Spitzmueller is the co-author of a study that has found more autonomy at work contributes to better health in children. She and her colleagues collected data from both low- and high-income families in Lagos, Nigeria. Surprisingly, she said, it wasn’t the economic resources that determined how well family health fared, but rather the amount of control parents felt they had over their work. Less autonomy at work means stress for the parent, Spitzmueller explains, and too many stressors reduce self-control, which can have an effect at home. A parent’s “self-regulatory resources matter for child health only when job demands are high or when job autonomy is low,” the study concluded.
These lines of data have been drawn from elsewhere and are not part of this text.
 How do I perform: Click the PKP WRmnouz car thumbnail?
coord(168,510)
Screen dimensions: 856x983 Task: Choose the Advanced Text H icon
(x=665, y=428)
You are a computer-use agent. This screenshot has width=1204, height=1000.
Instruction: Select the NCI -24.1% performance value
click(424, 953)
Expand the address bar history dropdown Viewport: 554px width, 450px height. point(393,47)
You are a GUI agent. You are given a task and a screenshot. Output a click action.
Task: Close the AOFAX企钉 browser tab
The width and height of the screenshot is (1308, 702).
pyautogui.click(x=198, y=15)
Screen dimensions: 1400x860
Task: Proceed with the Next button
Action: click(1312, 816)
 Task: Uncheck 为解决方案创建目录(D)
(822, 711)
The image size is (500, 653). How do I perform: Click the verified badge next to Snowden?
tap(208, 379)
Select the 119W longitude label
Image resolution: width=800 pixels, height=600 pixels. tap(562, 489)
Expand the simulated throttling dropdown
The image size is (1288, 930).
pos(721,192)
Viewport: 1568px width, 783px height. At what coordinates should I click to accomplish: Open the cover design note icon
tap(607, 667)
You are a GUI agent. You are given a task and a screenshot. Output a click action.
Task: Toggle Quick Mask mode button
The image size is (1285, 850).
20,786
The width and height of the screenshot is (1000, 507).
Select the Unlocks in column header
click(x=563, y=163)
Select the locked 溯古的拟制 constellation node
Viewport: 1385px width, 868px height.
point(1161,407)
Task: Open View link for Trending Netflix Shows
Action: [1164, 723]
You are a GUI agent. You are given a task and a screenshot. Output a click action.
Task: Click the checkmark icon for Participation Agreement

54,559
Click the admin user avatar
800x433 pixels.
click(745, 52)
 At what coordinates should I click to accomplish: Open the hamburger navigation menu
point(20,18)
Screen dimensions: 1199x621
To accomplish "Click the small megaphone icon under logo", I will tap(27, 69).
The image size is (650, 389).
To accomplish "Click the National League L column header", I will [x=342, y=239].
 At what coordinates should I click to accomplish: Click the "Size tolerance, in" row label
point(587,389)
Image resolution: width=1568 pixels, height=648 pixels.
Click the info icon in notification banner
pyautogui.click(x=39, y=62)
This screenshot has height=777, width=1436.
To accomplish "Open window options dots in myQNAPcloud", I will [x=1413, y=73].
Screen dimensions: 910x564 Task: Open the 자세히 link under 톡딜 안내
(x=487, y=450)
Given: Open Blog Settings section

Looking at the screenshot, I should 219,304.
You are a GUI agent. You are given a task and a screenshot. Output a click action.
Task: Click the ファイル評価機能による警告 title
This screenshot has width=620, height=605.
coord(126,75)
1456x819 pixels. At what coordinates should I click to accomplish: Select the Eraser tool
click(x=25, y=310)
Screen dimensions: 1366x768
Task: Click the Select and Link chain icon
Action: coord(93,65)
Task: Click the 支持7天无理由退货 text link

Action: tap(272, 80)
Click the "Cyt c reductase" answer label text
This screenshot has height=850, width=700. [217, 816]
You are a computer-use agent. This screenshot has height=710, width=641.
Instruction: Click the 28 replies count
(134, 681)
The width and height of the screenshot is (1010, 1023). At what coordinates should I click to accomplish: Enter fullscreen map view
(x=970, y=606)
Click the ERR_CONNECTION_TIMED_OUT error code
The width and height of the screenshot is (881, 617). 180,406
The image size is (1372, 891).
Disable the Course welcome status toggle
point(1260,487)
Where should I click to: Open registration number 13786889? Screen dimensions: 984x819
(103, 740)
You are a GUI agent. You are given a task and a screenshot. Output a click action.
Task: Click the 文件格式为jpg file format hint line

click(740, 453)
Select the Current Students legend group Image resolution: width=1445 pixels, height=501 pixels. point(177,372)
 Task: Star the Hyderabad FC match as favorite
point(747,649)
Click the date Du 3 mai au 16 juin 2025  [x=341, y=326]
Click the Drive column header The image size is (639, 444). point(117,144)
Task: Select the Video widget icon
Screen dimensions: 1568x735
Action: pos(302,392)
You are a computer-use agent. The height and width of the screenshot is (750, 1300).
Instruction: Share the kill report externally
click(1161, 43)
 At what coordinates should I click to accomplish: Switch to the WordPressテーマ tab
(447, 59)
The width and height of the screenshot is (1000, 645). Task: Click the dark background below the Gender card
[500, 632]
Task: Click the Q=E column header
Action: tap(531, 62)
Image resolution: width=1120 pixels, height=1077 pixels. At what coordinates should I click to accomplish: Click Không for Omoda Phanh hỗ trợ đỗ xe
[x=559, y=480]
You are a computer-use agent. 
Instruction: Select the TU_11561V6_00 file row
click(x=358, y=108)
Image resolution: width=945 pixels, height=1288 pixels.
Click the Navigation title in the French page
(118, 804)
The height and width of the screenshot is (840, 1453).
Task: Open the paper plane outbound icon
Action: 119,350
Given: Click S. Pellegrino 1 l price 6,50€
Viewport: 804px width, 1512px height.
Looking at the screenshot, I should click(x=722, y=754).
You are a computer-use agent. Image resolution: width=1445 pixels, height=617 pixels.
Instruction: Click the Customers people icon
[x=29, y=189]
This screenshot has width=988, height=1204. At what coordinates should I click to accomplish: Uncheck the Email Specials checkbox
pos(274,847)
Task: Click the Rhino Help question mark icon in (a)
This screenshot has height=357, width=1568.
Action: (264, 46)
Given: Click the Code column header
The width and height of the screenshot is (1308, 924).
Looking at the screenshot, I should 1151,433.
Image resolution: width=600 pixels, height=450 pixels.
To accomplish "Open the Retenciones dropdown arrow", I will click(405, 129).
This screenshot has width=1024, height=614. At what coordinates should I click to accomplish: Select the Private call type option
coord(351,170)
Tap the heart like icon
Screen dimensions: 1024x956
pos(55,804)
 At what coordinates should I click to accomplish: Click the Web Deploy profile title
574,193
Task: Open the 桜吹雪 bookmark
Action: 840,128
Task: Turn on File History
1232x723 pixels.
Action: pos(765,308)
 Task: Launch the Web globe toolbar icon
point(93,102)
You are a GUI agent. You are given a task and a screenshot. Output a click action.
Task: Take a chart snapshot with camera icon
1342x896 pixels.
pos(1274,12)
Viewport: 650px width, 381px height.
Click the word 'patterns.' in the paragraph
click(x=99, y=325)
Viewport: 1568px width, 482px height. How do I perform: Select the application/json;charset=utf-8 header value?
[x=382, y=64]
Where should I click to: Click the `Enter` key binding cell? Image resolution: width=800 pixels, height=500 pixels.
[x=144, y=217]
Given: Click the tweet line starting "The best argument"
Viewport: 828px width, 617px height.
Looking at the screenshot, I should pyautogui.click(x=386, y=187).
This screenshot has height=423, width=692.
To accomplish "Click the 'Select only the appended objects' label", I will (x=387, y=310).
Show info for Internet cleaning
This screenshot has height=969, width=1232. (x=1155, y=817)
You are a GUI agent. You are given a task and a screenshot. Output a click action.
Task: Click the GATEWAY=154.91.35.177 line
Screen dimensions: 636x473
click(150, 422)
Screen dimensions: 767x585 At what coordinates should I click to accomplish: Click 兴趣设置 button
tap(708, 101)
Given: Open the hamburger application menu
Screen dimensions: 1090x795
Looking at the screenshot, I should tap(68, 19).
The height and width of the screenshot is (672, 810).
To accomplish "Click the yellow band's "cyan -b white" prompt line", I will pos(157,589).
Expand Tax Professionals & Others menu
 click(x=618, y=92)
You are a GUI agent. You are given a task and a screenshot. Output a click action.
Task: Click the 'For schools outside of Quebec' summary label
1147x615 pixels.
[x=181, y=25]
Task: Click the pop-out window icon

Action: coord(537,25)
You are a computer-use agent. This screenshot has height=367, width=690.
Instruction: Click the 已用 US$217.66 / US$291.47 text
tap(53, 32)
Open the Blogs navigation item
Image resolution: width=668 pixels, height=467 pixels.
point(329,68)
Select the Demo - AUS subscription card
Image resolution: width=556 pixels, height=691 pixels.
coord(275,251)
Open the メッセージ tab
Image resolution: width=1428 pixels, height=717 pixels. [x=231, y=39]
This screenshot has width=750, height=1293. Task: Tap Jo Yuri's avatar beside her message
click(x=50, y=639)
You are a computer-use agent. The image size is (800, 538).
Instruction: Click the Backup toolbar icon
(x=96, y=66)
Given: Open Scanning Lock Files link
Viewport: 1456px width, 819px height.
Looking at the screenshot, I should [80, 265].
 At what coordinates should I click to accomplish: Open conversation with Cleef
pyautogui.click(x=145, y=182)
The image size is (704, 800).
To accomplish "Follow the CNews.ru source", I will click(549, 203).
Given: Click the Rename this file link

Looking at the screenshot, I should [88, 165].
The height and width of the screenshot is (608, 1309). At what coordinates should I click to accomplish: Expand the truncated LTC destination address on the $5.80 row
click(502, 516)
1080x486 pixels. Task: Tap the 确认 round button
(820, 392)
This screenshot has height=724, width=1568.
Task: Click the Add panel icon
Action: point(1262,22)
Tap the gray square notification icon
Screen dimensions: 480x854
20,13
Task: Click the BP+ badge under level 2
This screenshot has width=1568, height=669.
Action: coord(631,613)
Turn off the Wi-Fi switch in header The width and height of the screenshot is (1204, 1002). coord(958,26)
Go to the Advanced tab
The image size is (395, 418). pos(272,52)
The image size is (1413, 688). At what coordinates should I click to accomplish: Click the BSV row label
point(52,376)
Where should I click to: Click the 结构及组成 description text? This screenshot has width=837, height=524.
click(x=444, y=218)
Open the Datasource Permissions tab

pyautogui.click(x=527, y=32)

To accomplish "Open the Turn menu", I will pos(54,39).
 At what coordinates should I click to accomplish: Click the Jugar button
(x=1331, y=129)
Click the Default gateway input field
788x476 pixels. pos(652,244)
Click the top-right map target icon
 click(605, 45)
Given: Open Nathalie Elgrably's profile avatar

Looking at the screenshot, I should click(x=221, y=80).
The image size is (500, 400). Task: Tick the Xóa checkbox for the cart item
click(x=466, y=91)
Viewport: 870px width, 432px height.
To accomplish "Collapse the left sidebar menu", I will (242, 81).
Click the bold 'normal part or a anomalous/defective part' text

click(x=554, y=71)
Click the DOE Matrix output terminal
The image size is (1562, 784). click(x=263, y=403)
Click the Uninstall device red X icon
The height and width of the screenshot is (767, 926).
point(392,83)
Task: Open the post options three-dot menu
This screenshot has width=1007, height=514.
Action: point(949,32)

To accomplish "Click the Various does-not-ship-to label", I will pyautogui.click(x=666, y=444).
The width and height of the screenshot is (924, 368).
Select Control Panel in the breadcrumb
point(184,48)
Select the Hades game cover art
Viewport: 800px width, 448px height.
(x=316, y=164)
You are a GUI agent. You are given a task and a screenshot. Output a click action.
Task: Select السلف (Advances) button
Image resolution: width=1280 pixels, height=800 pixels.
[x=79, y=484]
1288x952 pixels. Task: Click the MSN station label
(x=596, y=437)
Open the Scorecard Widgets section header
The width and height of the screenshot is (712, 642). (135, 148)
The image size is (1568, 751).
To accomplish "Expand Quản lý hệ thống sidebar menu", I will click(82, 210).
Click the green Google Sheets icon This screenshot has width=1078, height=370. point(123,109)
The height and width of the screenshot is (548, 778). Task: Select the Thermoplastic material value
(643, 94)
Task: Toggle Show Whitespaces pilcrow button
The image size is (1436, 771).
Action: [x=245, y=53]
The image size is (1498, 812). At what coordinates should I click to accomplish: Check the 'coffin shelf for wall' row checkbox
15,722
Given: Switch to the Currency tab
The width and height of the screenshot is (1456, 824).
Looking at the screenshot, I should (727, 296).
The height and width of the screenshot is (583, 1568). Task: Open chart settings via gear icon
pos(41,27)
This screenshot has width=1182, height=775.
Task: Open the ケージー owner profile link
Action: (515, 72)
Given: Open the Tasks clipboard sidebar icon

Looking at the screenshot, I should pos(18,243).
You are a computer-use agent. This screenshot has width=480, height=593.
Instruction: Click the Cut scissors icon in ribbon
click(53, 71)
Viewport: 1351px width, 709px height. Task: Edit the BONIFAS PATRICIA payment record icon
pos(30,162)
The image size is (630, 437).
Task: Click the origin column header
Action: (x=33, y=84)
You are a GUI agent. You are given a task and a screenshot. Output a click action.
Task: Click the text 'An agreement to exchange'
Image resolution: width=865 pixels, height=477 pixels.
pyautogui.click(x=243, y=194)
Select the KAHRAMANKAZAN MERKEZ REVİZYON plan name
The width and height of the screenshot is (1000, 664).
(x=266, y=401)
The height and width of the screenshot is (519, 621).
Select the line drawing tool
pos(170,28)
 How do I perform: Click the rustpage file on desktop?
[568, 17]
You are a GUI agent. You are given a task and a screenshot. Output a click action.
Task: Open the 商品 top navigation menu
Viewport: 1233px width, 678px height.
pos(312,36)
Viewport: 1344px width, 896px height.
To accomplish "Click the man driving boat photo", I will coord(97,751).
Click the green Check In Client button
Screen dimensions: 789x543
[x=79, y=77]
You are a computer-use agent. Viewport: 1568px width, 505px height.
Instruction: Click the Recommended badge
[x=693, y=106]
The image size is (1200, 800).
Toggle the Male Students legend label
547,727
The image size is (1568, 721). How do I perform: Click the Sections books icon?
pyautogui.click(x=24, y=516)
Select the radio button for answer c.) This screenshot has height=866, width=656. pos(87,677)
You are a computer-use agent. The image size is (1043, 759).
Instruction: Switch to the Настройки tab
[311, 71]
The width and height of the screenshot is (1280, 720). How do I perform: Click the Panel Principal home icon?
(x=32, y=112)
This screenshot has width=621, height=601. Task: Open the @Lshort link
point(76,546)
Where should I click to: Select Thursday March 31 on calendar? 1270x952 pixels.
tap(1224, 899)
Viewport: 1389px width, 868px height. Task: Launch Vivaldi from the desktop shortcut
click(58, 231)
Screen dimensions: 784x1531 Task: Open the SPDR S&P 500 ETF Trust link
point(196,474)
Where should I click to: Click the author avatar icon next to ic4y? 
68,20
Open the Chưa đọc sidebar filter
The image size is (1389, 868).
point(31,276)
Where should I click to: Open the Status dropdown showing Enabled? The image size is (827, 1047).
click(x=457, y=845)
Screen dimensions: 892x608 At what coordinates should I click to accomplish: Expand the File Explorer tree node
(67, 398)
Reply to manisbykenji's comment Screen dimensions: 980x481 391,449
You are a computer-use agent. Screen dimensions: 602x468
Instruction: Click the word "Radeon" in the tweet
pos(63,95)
As Indian corporates move toward more family-friendly policies — establishing creches, in accordance with 2017’s Maternity Leave Benefits Act; offering child care — employee autonomy should be on their radar. Examples do exist: A 2018 report by Partho Chakrabartty for LiveMint profiled BWDesign Group, an engineering and IT consultancy and the India office of Barry Wehmiller International, which reduced employee turnover by more than half while growing the business. They credit a changed work culture that favors employee autonomy, “offering the same health benefits across every layer of the organization, and creating ‘servant leaders’ — bosses whose job it is to serve their employees by unleashing productivity and removing roadblocks,” Chakrabartty writes.
For Agarwal, that kind of ‘servant leadership’ made all the difference.
“Managers should help employees innovate their work experience,” she says. Individualizing her flexibile schedule “is most important for me. If I don’t have it, it becomes very hard not only for me but also for my family. We know that because my husband doesn’t have that kind of control.”